How to properly handle "." conflict for float literals and member expressions

MarkeyMark · November 8, 2024, 2:28am

I am trying to write my language so that it can support member expressions and floating point literals, but the “.” symbol causes conflicts. Would someone help point me in the right direction?

For floating point numbers I expect formats with or without the leading number:

.3 is valid
0.3 is valid

For member expressions, the following inputs end up with float literals instead of member expressions:

1__id.2__id.3__id
@User.1.2

Ideally, I would want it to resolve into something like the following syntax trees:

For 1__id.2__id.3__id

Program(
    FieldIdentifier(
        IdentifierMember,
        IdentifierMember,
        IdentifierMember
    )
)

For @User.1.2

Program(
    SysVarIdentifier(
        IdentifierMember,
        IdentifierMember,
        IdentifierMember
    )
)

This is what my Lezer Grammar looks like:

@top Program { expression* }

@skip { space }

expression {
    literal | baseIdentifier
}

baseIdentifier[@isGroup=Identifier] {
    FieldIdentifier |
    SysVarIdentifier
}

literal[@isGroup=Literal] {
    FloatLiteral
}

SysVarIdentifier {
    "@" sysVarIdentifierMember ("." sysVarIdentifierMember)*
}

FieldIdentifier {
    fieldIdentifierMember ("." fieldIdentifierMember)*
}

@tokens {
    space { @whitespace+ }

    fieldIdentifierMember[@name=IdentifierMember] {
        $[a-z0-9]+ ("_" $[a-z0-9]+)* "__id"
    }
    sysVarIdentifierMember[@name=IdentifierMember] {
        ($[a-zA-Z0-9] | "_" | "/" | ":" | ";" | "-" | "+" | "*" | "[" | "]" )+
    }

    FloatLiteral { @digit* "." @digit+ }

    @precedence { fieldIdentifierMember, sysVarIdentifierMember, FloatLiteral, "." }
}

@detectDelim

MarkeyMark · November 8, 2024, 2:49am

I also just realized SysVarIdentifier and FieldIdentifier should also not be allowing spaces between the properties

marijn · November 8, 2024, 6:52am

The way languages like JavaScript handle this is that a dot followed or preceded by a digit is always a floating point literal (which in Lezer would mean a higher token precedence on the floating point literal).
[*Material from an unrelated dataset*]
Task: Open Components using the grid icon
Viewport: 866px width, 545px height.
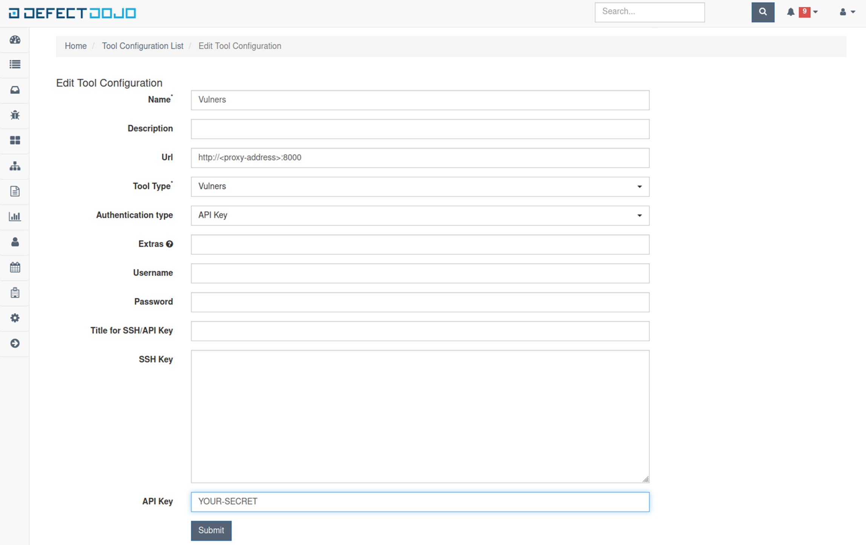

MarkeyMark · November 8, 2024, 7:42am

That would clear up the conflict, but I am confused at how that would create a useful syntax tree.

If I were to write something like some_name__id.1_other_name__id, I would want the tree to look something like Program(MemberExpression(Object, Property)), but if I were to put a higher precedence on the Float Literal, I would instead get something like Program(?, FloatLiteral, ?). How does the JavaScript grammar work around this?

marijn · November 8, 2024, 7:56am

That wouldn’t be valid in JavaScript—if your identifiers can start with a digit you’ll have to find some other strategy to disambiguate this. But that’s more of a syntax design issue than a Lezer issue.

MarkeyMark · November 8, 2024, 8:27am

I see the issue now. Unfortunately, I cannot make changes to the syntax

It seems for now that the most consistent thing to do is create a token with a higher precedence than FloatLiteral, which takes the entire MemberExpression, since I cannot really break it into parts without conflicting with float literals.

Are external tokenizers able to help at all in this situation? I may just need to get the entire MemberExpression value using from and to on the document and split the string by periods.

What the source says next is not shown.